Evil High Priest, one I should play again some time. Quite like a racing game in feel, though you’re all competing to claim spots on the ritual tracker.
The Networks, well, again, there’s some room for hate-drafting but it’s much more “I try to out-compete you” than “I attack you”. Sort of vaguely Euro I guess, but nobody would call it a Euro game (nor any of these really).
I have very few personal rankings on BGG, so I just went with 7+ on BGG rankings. Here’s what I get with that criteria:
Bruxelles 1897
Castles of Mad King Ludwig
Concordia
Deus
El Grande Big Box
Everdell
Everdell: The Complete Collection
Five Tribes: The Djinns of Naqala
Gùgōng
Hansa Teutonica: Big Box
Istanbul
Letters from Whitechapel
Lost Ruins of Arnak
Lowlands
Maharaja: The Game of Palace Building in India
Orléans
The Princes of Florence
Race for the Galaxy
Raiders of Scythia
The Red Cathedral
Shogun
The Taverns of Tiefenthal
Tigris & Euphrates
Troyes
Vampire: The Masquerade – Vendetta
War of the Ring: The Card Game
The Wolves
Seven of these games I have not played in any way, shape, or form. Five have been played on BGA. The rest I have actually played my physical copy.
I was surprised that Heat and Flamme Rouge were missing, then realized they are considered rather light weight. Also noticed Stephenson’s Rocket was missing, which lalunaverde has on his list, but then saw it is only rated 6.9 on BGG.
This also reminds me I should probably sell, trade, or give away my original copy of Everdell. Though occasionally it’s been easier to just pull it out and play the base game rather than pull out the massive Complete Collection.
I find it quite interesting what the same filter parameters (or mostly the same) are telling us about each of our collections and how they compare.
In @RogerBW’s case I’d say, it would probably be more interesting to widen the complexity filter especially at the lower end. This filter currently selects for mid-weight. What happens when we move complexity up or down by one? Are we still getting euro-ish games? Or does it overlap with epic and quick-teach/filler games too much.
At midweight however… the result is decidedly euro-ish for a lot of our collections I would say. Which is interesting… I suppose @Acacia had a theory that something like this might emerge when we took out all the other categories of games. Did you have a filter like this in mind? Did I forget anything?

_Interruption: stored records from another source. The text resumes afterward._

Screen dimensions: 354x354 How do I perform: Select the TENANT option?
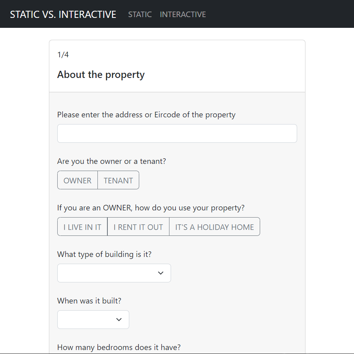[118, 180]
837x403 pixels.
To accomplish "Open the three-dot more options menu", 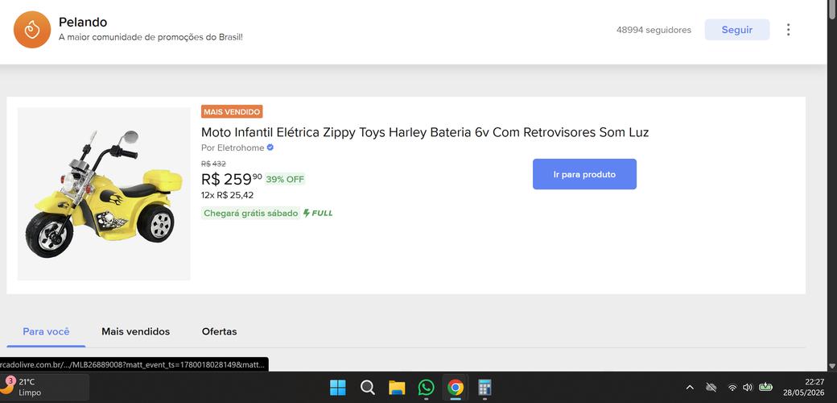I will pyautogui.click(x=788, y=30).
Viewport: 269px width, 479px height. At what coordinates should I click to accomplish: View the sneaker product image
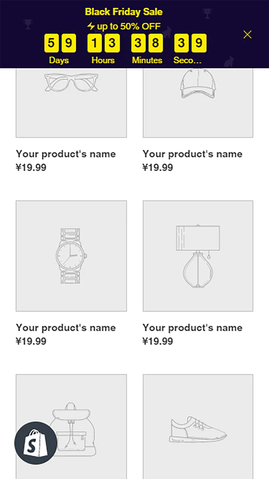click(198, 426)
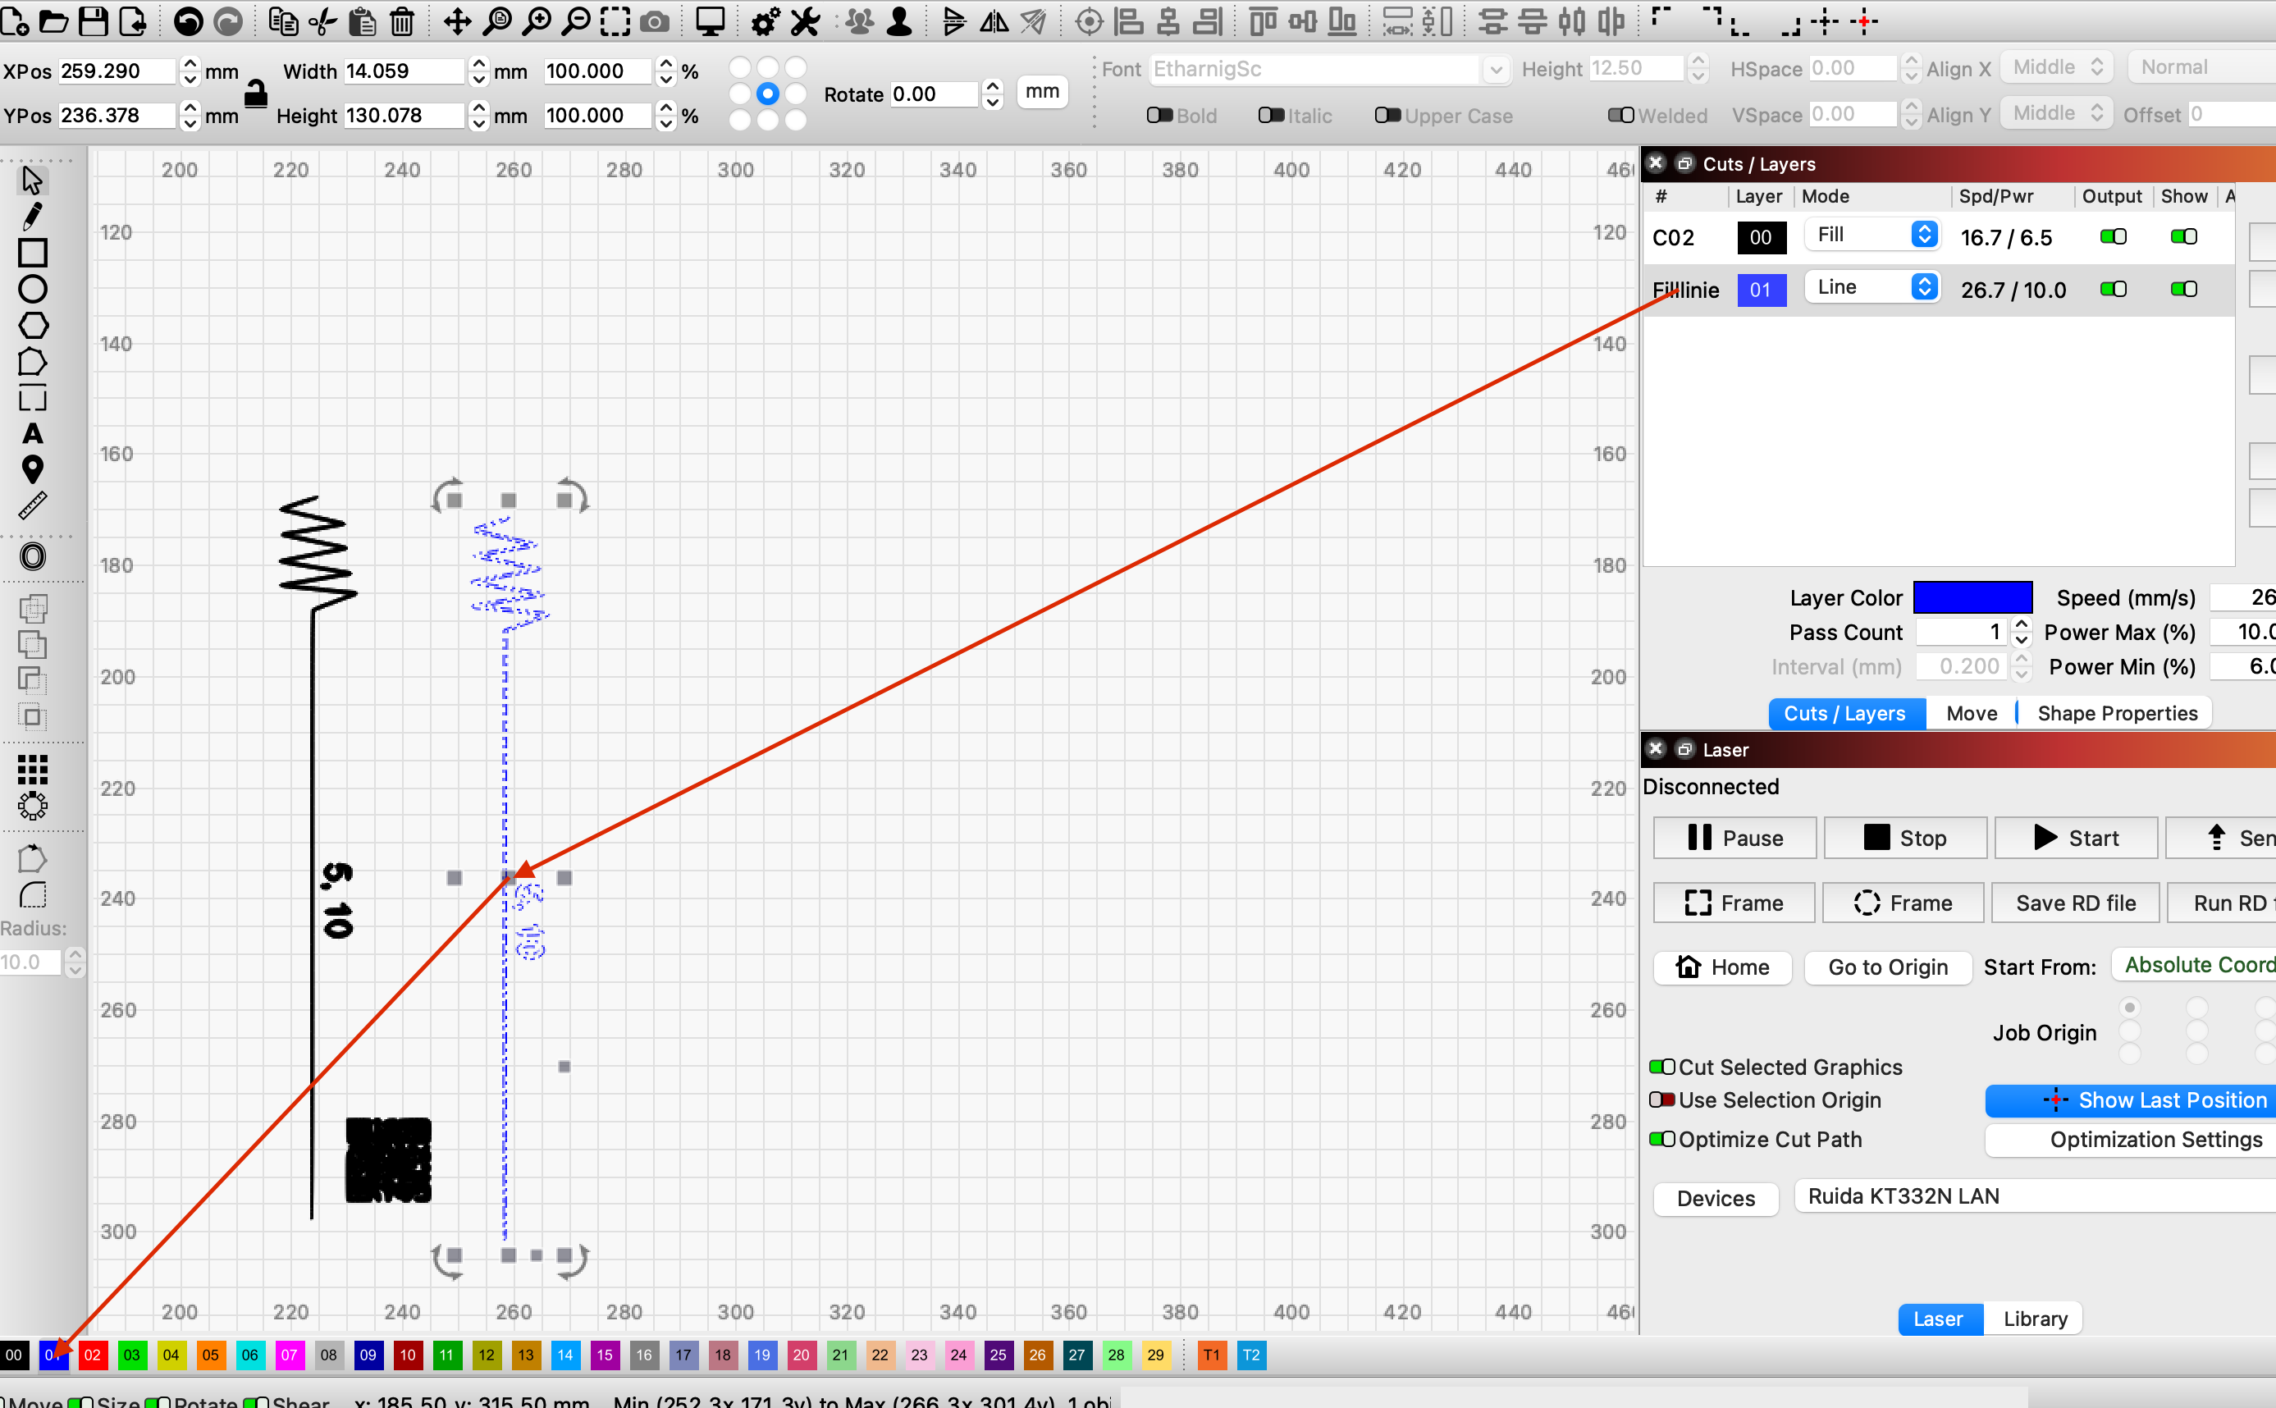Change the blue Layer Color swatch
2276x1408 pixels.
pos(1973,597)
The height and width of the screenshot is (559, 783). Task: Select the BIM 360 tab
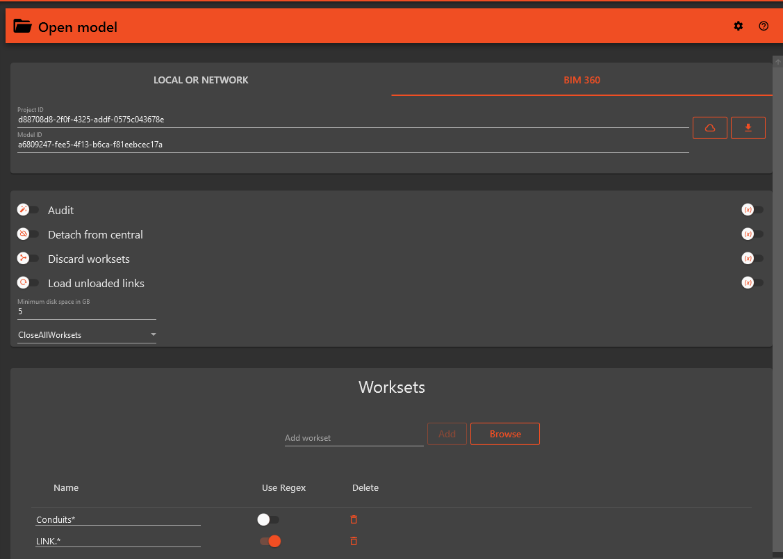click(x=582, y=80)
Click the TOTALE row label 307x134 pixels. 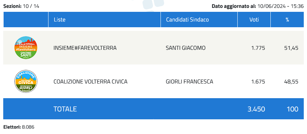click(65, 109)
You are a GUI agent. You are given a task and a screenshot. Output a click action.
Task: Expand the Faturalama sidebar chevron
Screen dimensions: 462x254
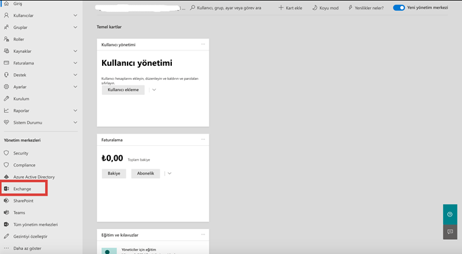(x=75, y=63)
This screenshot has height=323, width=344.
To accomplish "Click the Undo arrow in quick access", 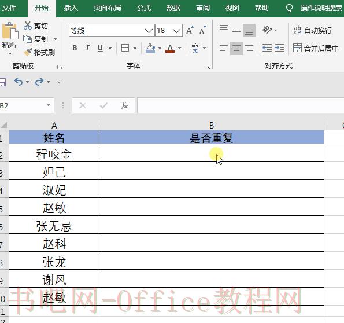I will click(19, 82).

This is more about grouping games by audience or mood. If you want a well rounded collection, not everyone needs a tile laying game, a worker placement game, a trick taking game … those are mechanics. And if you want a museum or a gaming curriculum, you should experience each. But there’s nothing magic to individual mechanics.
If you do want a well rounded collection, though, I would say you need short games, long games, games for two, games for more, some for newcomers, some for veterans, some that make you laugh and some that make your brain burn.
So I think I initially thought in terms of Quickteach-light-medium-heavy-epic, with breakouts for two player since that is often walled off from 3+ (depending on the game, some privileged few do scale great). And then I saw some subsections that were worth labeling.
Also, I’ve admittedly had the benefit of foresight in all of this. If you call Libertalia and The Crew social games (because the primarily rely on interpersonal communication or interactive chaos and schadenfreude) and call El Grande and The Wolves skirmish games (because you’re fighting over territory and knocking each other’s pieces around) then you end up with a pretty homogenous group for this light-medium-heavy set. Hard to articulate, but easy to feel homogeneity.
If you’re stricter where social means Wavelength and skirmish means Risk, this last bucket can be a bit large and hodgepodgey.